**What is required**. Reproduce the records starting at the line that contains "Given: Step to the previous frame" and ending after the line that contains "Action: pos(1187,238)", with "dropdown" replaced by "menu" and everything else left unchanged.

::::

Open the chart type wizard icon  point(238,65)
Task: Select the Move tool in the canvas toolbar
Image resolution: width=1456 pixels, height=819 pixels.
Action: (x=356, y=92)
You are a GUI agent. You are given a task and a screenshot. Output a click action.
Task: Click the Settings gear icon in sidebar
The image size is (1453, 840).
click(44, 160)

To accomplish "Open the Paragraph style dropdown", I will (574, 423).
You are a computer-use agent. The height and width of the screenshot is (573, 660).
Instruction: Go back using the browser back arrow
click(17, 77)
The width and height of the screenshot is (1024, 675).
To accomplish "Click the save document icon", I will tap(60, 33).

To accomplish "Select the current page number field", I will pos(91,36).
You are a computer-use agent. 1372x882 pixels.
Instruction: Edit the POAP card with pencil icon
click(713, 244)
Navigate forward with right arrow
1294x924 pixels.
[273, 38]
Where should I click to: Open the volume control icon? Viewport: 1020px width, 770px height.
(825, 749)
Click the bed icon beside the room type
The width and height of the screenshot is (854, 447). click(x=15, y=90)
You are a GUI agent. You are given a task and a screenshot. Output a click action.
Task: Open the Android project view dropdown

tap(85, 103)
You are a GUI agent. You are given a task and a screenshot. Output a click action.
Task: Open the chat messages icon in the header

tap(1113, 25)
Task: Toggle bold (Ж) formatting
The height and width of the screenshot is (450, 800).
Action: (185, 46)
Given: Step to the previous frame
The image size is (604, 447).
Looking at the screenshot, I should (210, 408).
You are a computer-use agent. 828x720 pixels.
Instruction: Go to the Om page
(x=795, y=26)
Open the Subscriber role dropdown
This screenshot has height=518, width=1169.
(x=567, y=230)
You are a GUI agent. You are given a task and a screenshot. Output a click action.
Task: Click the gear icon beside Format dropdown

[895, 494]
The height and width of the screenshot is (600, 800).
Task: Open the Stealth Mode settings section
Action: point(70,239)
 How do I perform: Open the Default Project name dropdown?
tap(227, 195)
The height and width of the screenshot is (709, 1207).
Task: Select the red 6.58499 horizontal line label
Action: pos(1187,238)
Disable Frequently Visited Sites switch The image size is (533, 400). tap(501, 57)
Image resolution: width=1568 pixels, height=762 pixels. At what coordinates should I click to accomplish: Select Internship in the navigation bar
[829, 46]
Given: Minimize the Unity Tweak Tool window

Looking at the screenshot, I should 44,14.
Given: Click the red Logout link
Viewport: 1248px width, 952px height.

::::

**The reply**.
Given: Step to the previous frame
The image size is (604, 447).
Looking at the screenshot, I should (210, 408).
You are a computer-use agent. 828x720 pixels.
Instruction: Go to the Om page
(x=795, y=26)
Open the Subscriber role menu
This screenshot has height=518, width=1169.
(x=567, y=230)
You are a GUI agent. You are given a task and a screenshot. Output a click action.
Task: Click the gear icon beside Format menu

[895, 494]
The height and width of the screenshot is (600, 800).
Task: Open the Stealth Mode settings section
Action: point(70,239)
 How do I perform: Open the Default Project name menu?
tap(227, 195)
The height and width of the screenshot is (709, 1207).
Task: Select the red 6.58499 horizontal line label
Action: pos(1187,238)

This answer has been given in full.